■ Problems to work on ■
(A) Say whether each statement agrees with the article on devolution and Whitehall, answering yes or no and quoting the words of the article that decide it: (i) The second quoted passage comes from the Conservatives' 2010 manifesto. (ii) Labour's draft local government manifesto was for 2010. (iii) The Environment Agency is an elected body.
(B) List every body that the last paragraph of the article on devolution and Whitehall names as having a part in flood defence work on the Somerset Levels.
## start Extract
Devolution’s biggest hurdle: Whitehall’s culture of contempt

Chris Game

Labour published its draft 2015 local government manifesto recently. Entitled Labour and localism: perspectives on a new English deal, the core of the deal is a radical new approach to the financing of local government:

“ … too much power is hoarded in Whitehall.  That’s why we need a fundamental shift from the centre to the local – communities, towns, cities and counties – which gives more power to people and to the elected politicians we already have.” (p.4)

Sounds good, doesn’t it, but also perhaps faintly familiar? Compare and contrast, as they say, with this:

“Over the last forty years, governments of all colours have been guilty of weakening local government. Bureaucratic control has replaced democratic accountability. Hoarding of power by distant politicians and unaccountable officials in Whitehall has damaged society by eroding trust.

“We believe if you decentralise power, you get better results and better value for money. So the plans in this manifesto represent an unprecedented redistribution of power and control from the central to the local, from politicians and the bureaucracy to individuals, families and neighbourhoods.”

The comparison, I think you’ll agree, shows that they’re pretty similar – lots of Whitehall hoarding being supplanted by earth-moving shifts of power to localities. The contrast is that the second quote comes from the Conservatives’ manifesto in 2010 – p.73, to be precise.

Which means, of course, that the ‘unprecedented redistribution’ must already be well underway. Evidence on the ground, however, suggests otherwise.  I doubt, for instance, if Somerset Levels residents, whose ground is currently flooded, reckon they’ve seen much redistribution – of power, that is, not water. They’ve discovered the hard way that, even if their elected local drainage boards manage to persuade the unelected Environment Agency that dredging and other flood defence work is necessary, what actually happens is determined by the Agency’s funding from the Department for Environment, and ultimately by benefit-to-cost rules imposed by the Treasury.
## end Extract
## start Data supplied
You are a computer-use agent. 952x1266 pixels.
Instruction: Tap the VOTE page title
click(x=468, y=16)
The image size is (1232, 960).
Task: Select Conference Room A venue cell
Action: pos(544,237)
## end Data supplied
■ Written answers ■
(A)
(i) Yes: "the second quote comes from the Conservatives’ manifesto in 2010 – p.73, to be precise."
(ii) No: "Labour published its draft 2015 local government manifesto recently."
(iii) No: "the unelected Environment Agency"

(B)
- Elected local drainage boards
- The Environment Agency
- The Department for Environment
- The Treasury